TK: English Language Development with Home Language Support
Teacher Andrea teaches in a Transitional Kindergarten (TK) classroom in a southern California community which has witnessed a growing multilingual, multicultural population due to recent immigration from Central and South America, as well as from Southeast Asia. Her classroom has always had a few Spanish-speaking children, but now has both Spanish speakers and children who speak Vietnamese at home.
The school in which Andrea teaches has been emphasizing Science, Technology, Engineering, Arts, and Mathematics (STEAM) education for several years and has had good results in the fourth grade state testing. This year, Teacher Andrea has been incorporating more science activities that offer hands-on learning combined with academic vocabulary learning. She has found that the use of interesting materials such as magnifying glasses, ramps, and scales, to explore questions that children pose naturally, reduces the language demand on Multilingual Learner (ML) children and promotes collaboration among peers.
Teacher Andrea’s TK classroom has been enthusiastically studying how much different objects weigh, and she has introduced several types of scales into her dramatic play and science learning centers. In one lesson, Teacher Andrea organized long paper tubes, short wooden blocks, and plastic animals across the rug. Prior to this lesson, Teacher Andrea labeled all of the objects in English, Spanish, and Vietnamese.
She holds up a wooden block and a paper tube, names them in English, and asks, “Which one do you think is heavier?” She uses gestures to help children understand the word “heavier” by putting her hands out in front of herself and holding one hand lower than the other. On chart paper, she records the number of children who say the wooden block is heavier and the number of children who say the paper tube is heavier.

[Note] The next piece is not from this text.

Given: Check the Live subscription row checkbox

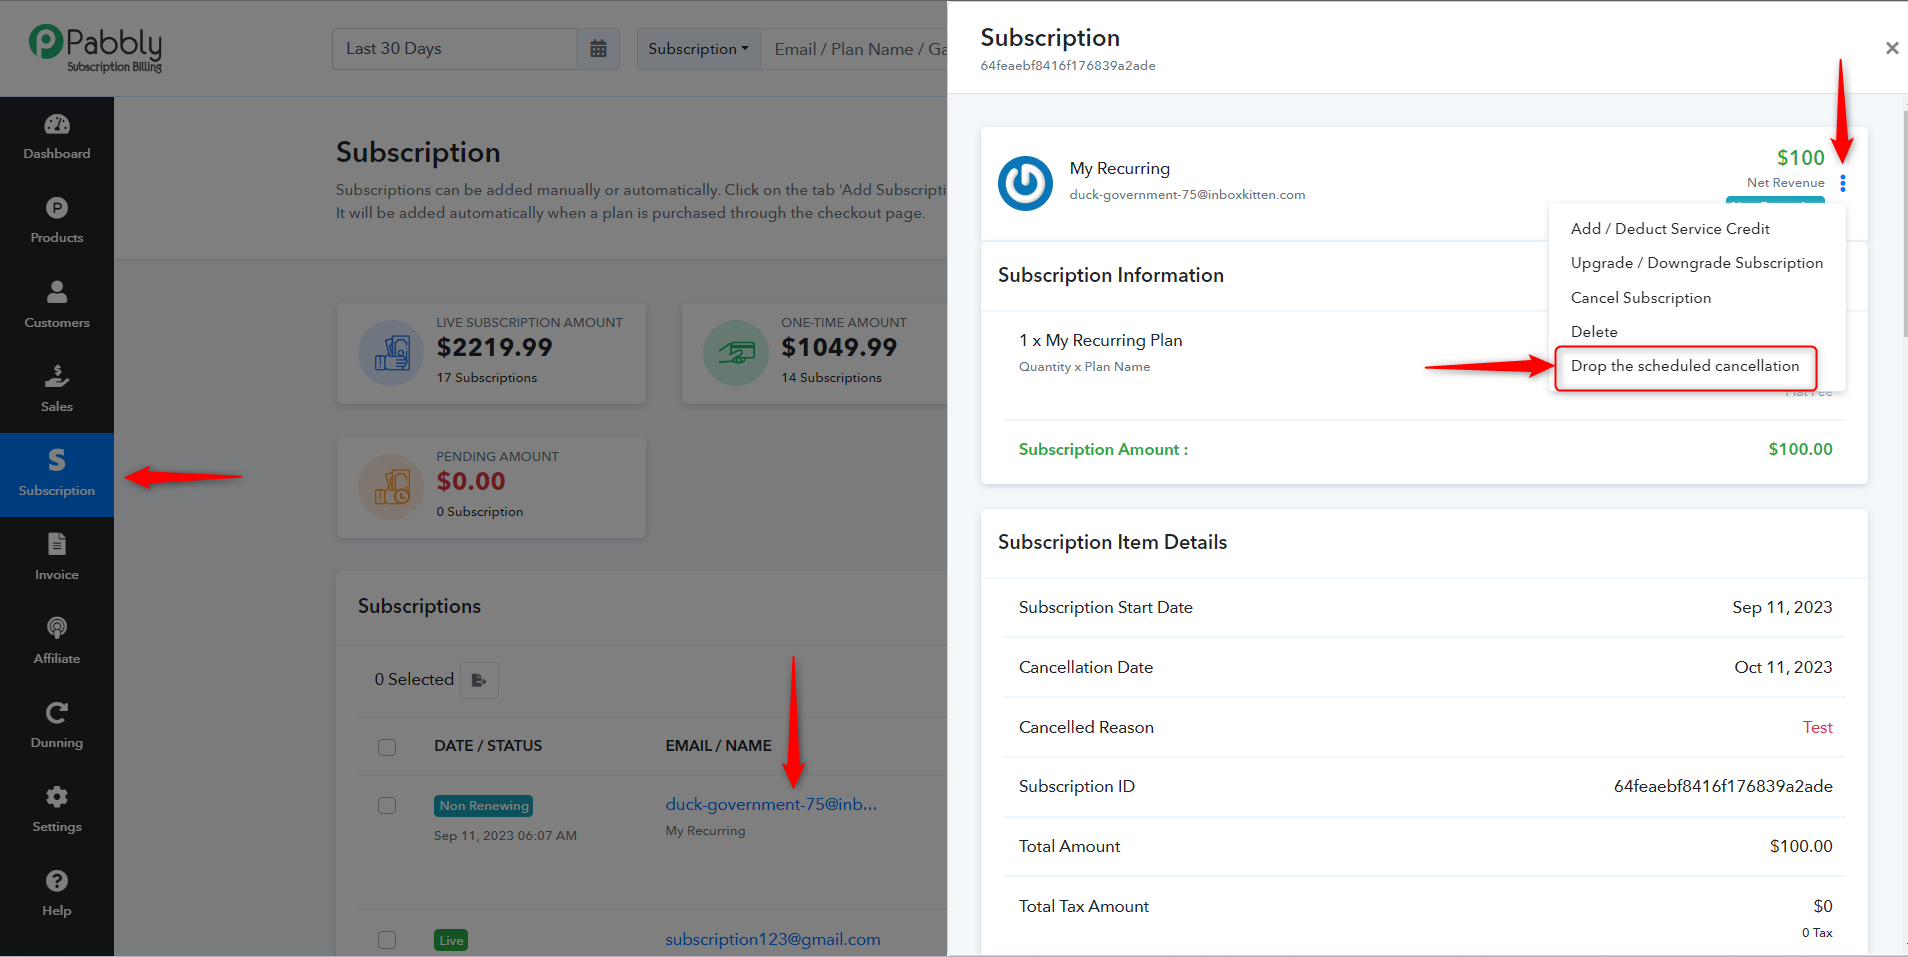Looking at the screenshot, I should [387, 940].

Teacher Andrea has found that the use of interesting materials such as magnifying glasses, ramps, and scales, to explore questions that children pose naturally, reduces the language demand on Multilingual Learner (ML) children and promotes collaboration among peers.
After recording their answers, Teacher Andrea asks, “How can we find out which is heavier?” She shows a food scale, which only measures ounces. “Would we use this scale?” The children answer quickly, “No.” Then she holds up a scale for measuring body weight and the children again respond, “No.”
Eventually, Teacher Andrea holds up the appropriate scale to measure the items and the children yell out, “Yes!” So, she asks two children to come up and put each item on the scale, and records the number on the scale on the chart paper. She then asks, “Which is heavier?” Anh, who speaks Vietnamese at home, but has been very attentive during all English lessons jumps up and says, “Block.” Teacher Andrea asks Anh to come up and show the class her answer. Anh comes up and points to the number on the chart for “block” and says slowly in English, “Heavy.” The number on the chart under “block” was 28 and the number under “tube” was 8. Anh had understood that the number 28 is larger than 8 and that the block was therefore heavier.
Teacher Andrea asks the class, “Do you agree?” and most call out, “Yes!” Teacher Andrea confirms, “Yes, the block is heavier than the paper tube,” as she points to each object and the numbers on the chart saying, “Twenty-eight is more than eight.”
Teacher Andrea then labels each of the scales in English and tells the children they will be available in the learning centers all week. She encourages them to hold various objects and guess which one is heavier. During the week’s small group time, Teacher Andrea will deliberately group the Vietnamese- and Spanish-speaking children with bilingual children who share their home language and ask them to work together to make charts of their own with the help of her teaching assistant, Miss Anna.
- Which content learning strategies did Teacher Andrea use in this science lesson? How does each strategy help MLs learn science content, as well as English language vocabulary?
- How else can Teacher Andrea extend this activity to further enhance ML children’s comprehension of the content? Which other strategies can she use to ensure that they are learning the science content, as well as expanding their oral language and vocabulary skills?
- What types of science, math or other content activities have you implemented with your ML children? How do they respond to the lessons and materials? How do/can you support your children in gaining content understanding, as well as oral language and vocabulary skills?